Abel had gotten lost in his thoughts again and hadn’t heard anything that Instructor Ally explained about the pheromones and the NERDs, or how she and the Dragon Safety Officers had gotten them under control. He was annoyed with his brain for zoning out and missing such a cool story. It seemed like he was always getting distracted at the worst times. He’d have to ask Roa to tell him the story during their bus ride across town.
“I’ll meet you at the bus stop,” they said. “I want to talk to Instructor Ally about getting extra-credit work while we’re out of school.”
“Extra work?” Abel’s best friend was incomprehensible to him sometimes.
They shrugged. “You should ask too. Only way to improve your grades is by actually doing schoolwork!”
“No thanks,” Abel said, scuttling out of the classroom as fast as he could. “See you at the bus stop!”
“I was worried you’d bailed on me or gotten eaten or something,” Abel told Roa, when they finally showed up after most of the other kids had gone.
“Nope,” they said cheerfully, like they’d just come from getting ice cream, not from getting extra homework. “You know,” they added, “one lucky thing about the attack closing school early is that we can go to that address your sister gave you, and still be home in time for dinner without anyone knowing where we’ve gone. It kinda worked out!”

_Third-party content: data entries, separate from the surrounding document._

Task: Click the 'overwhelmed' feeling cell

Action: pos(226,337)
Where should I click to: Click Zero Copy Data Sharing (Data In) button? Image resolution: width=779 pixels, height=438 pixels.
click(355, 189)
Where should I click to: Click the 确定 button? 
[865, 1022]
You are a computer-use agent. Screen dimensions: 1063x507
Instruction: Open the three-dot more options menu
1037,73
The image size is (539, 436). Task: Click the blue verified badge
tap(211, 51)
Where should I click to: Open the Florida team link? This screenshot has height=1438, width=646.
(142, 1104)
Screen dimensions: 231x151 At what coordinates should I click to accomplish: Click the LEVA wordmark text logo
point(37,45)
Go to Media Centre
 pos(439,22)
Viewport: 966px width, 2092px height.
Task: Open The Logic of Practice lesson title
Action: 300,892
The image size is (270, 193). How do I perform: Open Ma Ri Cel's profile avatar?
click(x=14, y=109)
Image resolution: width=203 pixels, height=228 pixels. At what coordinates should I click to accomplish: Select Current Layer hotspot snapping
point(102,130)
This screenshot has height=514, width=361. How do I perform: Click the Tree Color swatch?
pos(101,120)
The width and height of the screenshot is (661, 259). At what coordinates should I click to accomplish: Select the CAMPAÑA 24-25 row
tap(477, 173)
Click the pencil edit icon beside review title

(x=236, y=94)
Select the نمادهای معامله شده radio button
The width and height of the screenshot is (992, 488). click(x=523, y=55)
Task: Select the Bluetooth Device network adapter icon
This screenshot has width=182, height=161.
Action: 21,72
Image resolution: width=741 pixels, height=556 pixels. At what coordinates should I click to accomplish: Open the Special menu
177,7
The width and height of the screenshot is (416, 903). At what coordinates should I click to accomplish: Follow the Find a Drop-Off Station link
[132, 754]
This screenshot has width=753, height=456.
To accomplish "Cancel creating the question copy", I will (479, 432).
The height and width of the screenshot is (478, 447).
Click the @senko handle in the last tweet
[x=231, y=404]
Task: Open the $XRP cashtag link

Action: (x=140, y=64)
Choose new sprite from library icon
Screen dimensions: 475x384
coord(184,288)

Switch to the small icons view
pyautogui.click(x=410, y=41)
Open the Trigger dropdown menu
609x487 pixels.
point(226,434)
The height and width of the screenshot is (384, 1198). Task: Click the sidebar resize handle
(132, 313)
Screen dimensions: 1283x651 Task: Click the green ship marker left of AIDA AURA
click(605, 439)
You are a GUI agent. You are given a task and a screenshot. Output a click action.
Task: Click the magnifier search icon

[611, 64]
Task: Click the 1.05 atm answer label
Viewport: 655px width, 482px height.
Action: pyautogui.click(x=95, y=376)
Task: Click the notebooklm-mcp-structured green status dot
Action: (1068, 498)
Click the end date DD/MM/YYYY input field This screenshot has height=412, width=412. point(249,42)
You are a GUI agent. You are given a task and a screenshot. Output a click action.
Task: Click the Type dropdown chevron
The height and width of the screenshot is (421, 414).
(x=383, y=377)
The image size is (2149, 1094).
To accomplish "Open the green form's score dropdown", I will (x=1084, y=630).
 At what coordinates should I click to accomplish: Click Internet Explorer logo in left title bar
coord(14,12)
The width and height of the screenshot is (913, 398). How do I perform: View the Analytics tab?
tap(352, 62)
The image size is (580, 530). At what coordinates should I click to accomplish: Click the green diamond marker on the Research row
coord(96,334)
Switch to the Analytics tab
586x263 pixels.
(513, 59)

“Yeah,” Abel agreed. “But then also no one will know where we are if we disappear.”
“Why are you worried about disappearing?” Roa was casual about the whole thing, more casual than Abel could imagine being about anything.
“Because kinners and the Dragon’s Eye are after Lina over this address?” he said. “And no one else knows about it? And it’s in a bad neighborhood?”
“Okay, one, we don’t know that it’s because of this address that they’re after Lina.” Roa counted off on their fingers all the reasons Abel didn’t need to worry. “Two, if the Dragon’s Eye is after her, then other people do know about it. And three, there is no such thing as a ‘bad’ neighborhood, just a neighborhood you don’t live in. To the people who live there, it’s just home.”
“Yeah, home in Thunder Wings territory,” Abel replied.
“The Thunder Wings aren’t so bad,” Roa told him.
They walked across the bridge from the platform, onto the back of the number 17 bus, which was carried by a mint-green long-wing with piercing yellow eyes. Abel realized he was about to go the farthest from home he had ever been without an adult, and he was pretty sure he’d seen stories on the news about the area they were headed to. Maybe there was no such thing as a bad neighborhood, but there were neighborhoods where bad things happened, and this was definitely one of them. The bus took off with mighty wingbeats, and Abel’s stomach lurched, though not from the dragon’s flight.
“Relax,” Roa tried to reassure him, yanking on their school tie to loosen it. Abel did the same. “You’re about to have an adventure, like in the comics.”
He looked sideways at his friend. “In Dr. Drago, innocent bystanders get devoured by dragons, like, on the regular.”
Roa shrugged. “So it’s better not be an innocent bystander.”
“Kids are always innocent bystanders,” Abel replied.
“Not me.” Roa crossed their arms and rested their head on the glass, looking at the skyscrapers racing by outside. “I don’t stand by … and I’m hardly innocent.”
Abel laughed. It sounded like a line from a comic book, but Roa was dead serious. Abel, on the other hand, just didn’t want to be dead.